Description of the task: Retype, without changes or pictures, only the lines that begin at the one containing "Open Twitter via the blue bird logo" and end at the last line of the records that follow.

Data records:
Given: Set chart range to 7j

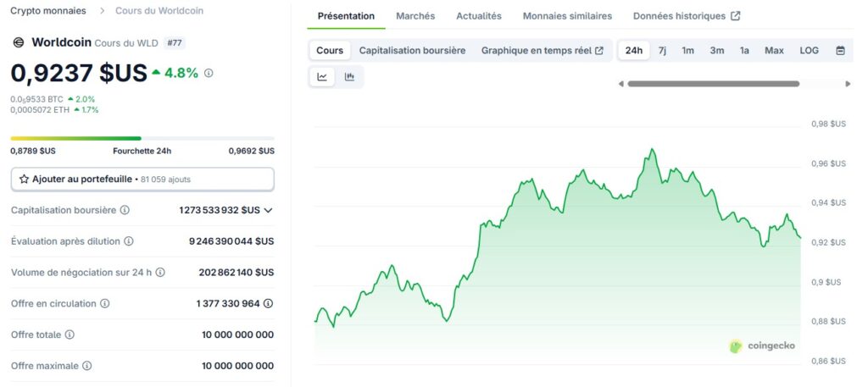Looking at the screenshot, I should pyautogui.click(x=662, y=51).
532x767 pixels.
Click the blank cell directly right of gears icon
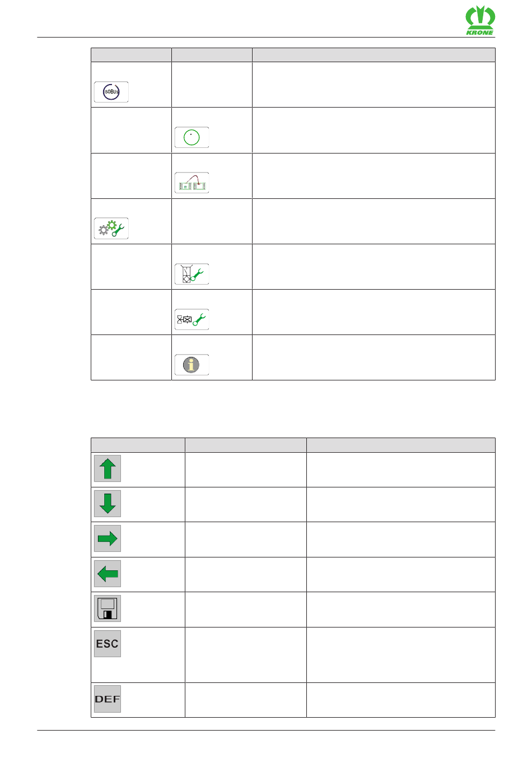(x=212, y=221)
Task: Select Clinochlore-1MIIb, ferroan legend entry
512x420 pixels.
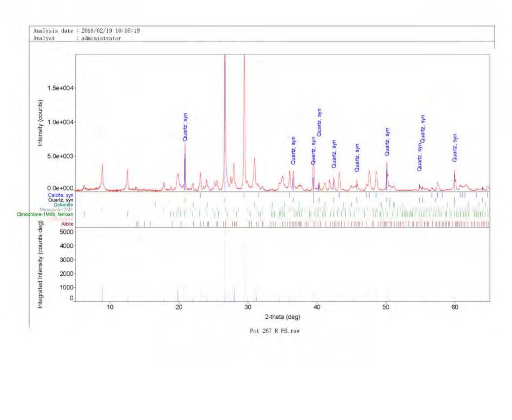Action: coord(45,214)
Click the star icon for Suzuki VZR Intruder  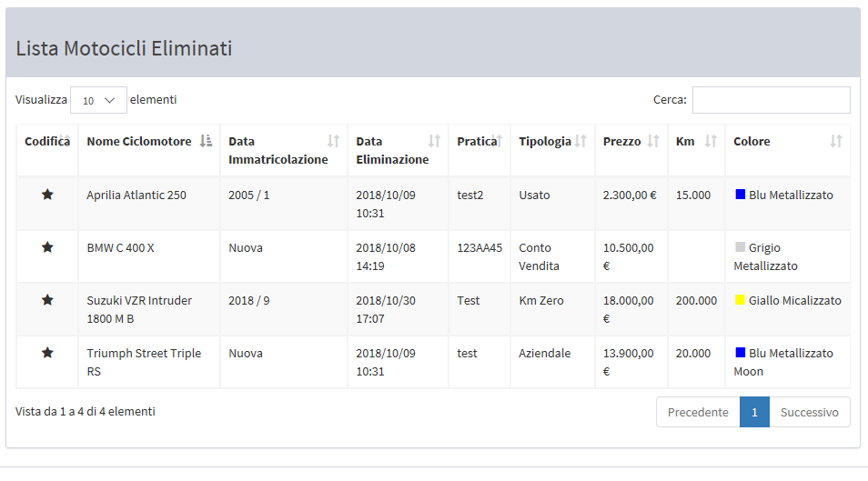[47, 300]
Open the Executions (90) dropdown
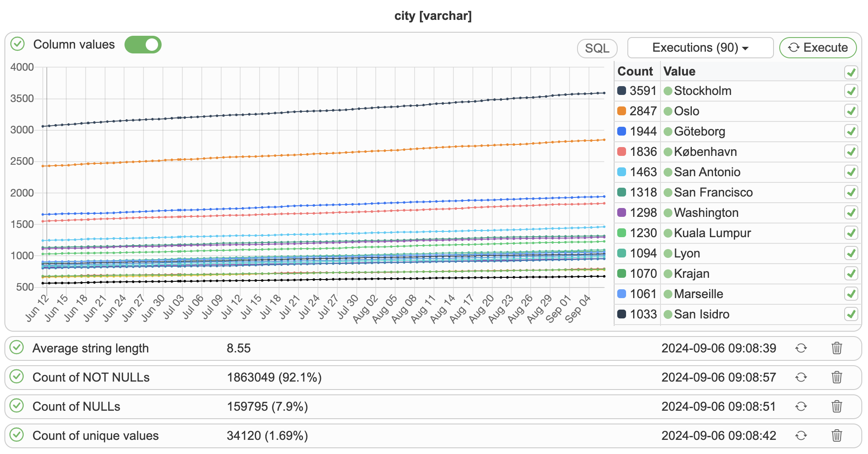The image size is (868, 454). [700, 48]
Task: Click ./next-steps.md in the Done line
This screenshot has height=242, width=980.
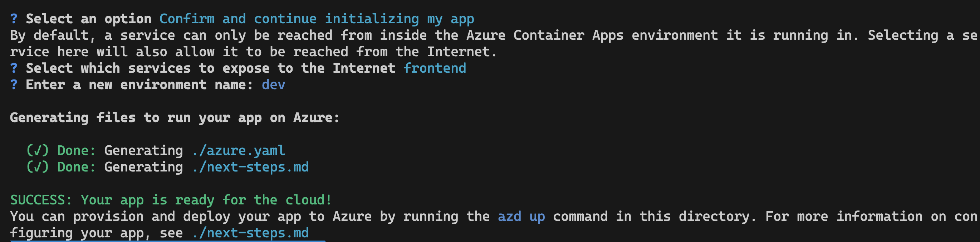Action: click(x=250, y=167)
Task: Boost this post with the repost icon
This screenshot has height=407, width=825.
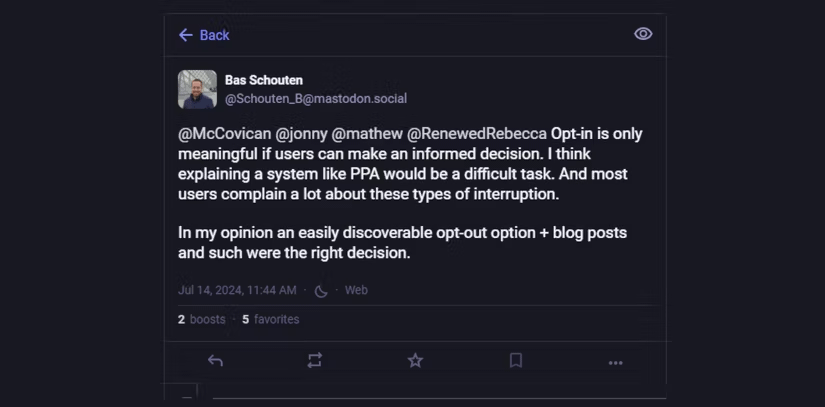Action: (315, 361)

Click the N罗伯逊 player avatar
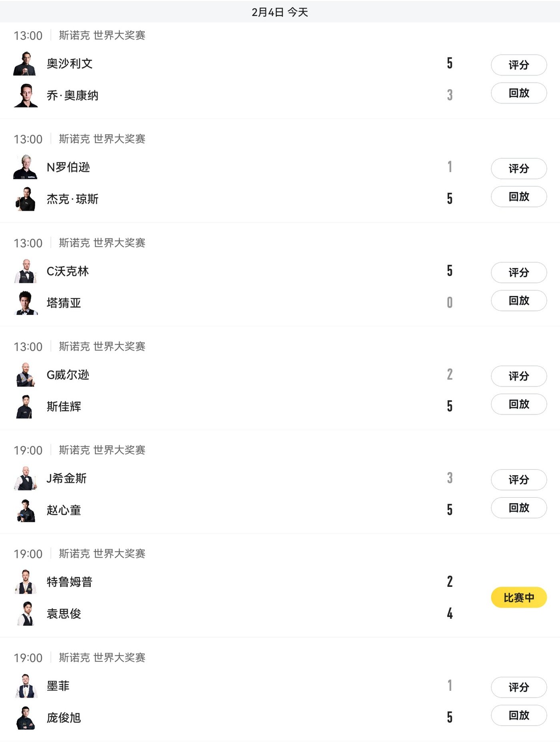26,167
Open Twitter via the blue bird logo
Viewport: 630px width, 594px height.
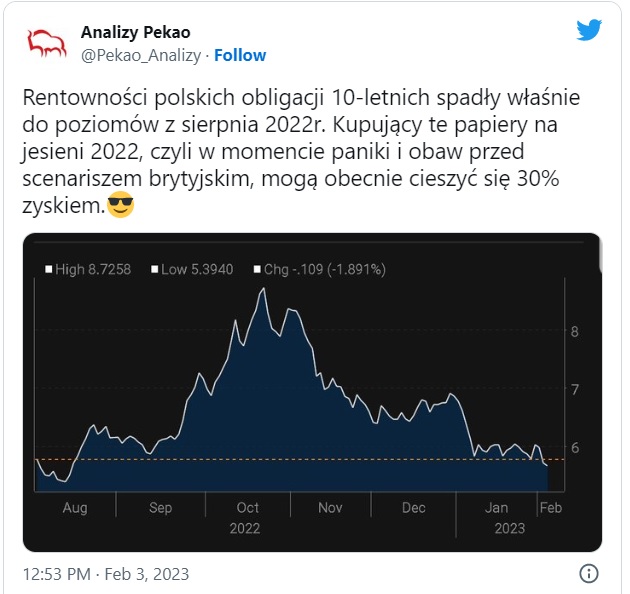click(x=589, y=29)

Result of this exercise:
Open Twitter via the blue bird logo
Viewport: 630px width, 594px height.
click(x=589, y=29)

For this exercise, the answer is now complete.